## PROBLEM DETAILS
Please filter the entries and return only the lines that include "computer".

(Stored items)
BEGIN

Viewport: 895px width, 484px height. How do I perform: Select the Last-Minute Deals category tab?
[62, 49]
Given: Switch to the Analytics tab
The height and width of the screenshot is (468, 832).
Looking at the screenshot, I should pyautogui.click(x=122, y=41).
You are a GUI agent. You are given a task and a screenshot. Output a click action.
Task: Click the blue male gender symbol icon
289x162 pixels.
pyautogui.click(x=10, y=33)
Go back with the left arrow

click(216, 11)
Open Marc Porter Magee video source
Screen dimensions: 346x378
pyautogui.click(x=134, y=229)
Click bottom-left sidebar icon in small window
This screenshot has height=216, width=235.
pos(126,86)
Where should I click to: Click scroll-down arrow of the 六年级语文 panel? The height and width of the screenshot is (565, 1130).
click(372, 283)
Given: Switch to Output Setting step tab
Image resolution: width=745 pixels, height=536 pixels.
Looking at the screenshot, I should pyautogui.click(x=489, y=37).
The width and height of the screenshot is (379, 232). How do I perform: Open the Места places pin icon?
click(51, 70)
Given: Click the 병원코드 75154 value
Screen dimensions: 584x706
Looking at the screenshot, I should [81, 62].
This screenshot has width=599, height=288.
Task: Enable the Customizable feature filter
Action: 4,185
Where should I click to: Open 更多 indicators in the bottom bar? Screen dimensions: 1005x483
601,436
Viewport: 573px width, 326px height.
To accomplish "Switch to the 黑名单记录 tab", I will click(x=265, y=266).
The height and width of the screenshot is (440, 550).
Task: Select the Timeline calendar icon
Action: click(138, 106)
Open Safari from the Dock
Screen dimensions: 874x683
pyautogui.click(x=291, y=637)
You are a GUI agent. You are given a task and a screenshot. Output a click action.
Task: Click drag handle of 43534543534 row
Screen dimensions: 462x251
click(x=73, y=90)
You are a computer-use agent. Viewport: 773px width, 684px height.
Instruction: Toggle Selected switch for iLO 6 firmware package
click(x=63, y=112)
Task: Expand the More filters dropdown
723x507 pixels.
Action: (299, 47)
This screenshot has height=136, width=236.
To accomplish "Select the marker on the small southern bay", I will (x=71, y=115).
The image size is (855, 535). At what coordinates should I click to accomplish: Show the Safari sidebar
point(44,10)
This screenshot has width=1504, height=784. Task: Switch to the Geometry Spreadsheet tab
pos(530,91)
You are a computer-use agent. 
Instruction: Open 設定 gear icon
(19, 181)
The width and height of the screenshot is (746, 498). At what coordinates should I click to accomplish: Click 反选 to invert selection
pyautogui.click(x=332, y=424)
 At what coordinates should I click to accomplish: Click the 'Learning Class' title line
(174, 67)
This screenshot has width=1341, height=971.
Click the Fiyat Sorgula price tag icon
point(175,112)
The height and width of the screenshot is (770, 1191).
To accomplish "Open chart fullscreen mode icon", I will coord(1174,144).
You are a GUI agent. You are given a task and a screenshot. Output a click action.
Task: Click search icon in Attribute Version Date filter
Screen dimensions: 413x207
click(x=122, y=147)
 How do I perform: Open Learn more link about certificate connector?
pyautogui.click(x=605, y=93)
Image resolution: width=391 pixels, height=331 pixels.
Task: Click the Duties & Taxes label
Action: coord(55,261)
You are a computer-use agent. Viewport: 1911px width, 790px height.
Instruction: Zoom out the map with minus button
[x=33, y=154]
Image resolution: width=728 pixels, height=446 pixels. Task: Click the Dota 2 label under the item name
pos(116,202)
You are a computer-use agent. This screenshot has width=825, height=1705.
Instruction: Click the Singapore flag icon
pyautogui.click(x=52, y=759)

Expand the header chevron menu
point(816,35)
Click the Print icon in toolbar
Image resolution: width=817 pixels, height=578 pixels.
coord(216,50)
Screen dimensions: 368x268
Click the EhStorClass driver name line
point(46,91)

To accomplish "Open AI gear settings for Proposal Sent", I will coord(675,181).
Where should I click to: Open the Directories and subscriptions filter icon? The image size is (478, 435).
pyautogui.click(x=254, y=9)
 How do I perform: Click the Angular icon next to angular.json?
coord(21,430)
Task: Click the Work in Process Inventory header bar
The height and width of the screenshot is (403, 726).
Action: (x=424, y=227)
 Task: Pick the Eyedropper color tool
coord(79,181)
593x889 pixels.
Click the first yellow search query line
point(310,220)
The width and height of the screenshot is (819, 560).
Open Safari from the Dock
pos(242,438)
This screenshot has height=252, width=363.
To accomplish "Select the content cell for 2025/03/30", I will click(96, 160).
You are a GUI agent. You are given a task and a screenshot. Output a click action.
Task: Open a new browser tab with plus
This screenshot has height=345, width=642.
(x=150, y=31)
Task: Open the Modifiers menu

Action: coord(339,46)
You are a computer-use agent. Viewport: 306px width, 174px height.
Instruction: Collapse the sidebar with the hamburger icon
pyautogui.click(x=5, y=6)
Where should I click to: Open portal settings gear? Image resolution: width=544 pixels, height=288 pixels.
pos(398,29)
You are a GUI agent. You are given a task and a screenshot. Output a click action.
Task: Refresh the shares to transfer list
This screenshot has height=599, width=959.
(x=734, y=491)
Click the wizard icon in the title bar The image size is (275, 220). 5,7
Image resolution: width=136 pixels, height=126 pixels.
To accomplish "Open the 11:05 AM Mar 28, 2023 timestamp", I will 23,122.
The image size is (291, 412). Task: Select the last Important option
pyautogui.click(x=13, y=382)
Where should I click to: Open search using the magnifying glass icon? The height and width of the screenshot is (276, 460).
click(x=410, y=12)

END

## WRITTEN ANSWER
You are a computer-use agent. Viewport: 773px width, 684px height.
You are a computer-use agent. 
You are a computer-use agent. Viewport: 1911px width, 790px height.
You are a computer-use agent. This screenshot has width=825, height=1705.
You are a computer-use agent. Viewport: 306px width, 174px height.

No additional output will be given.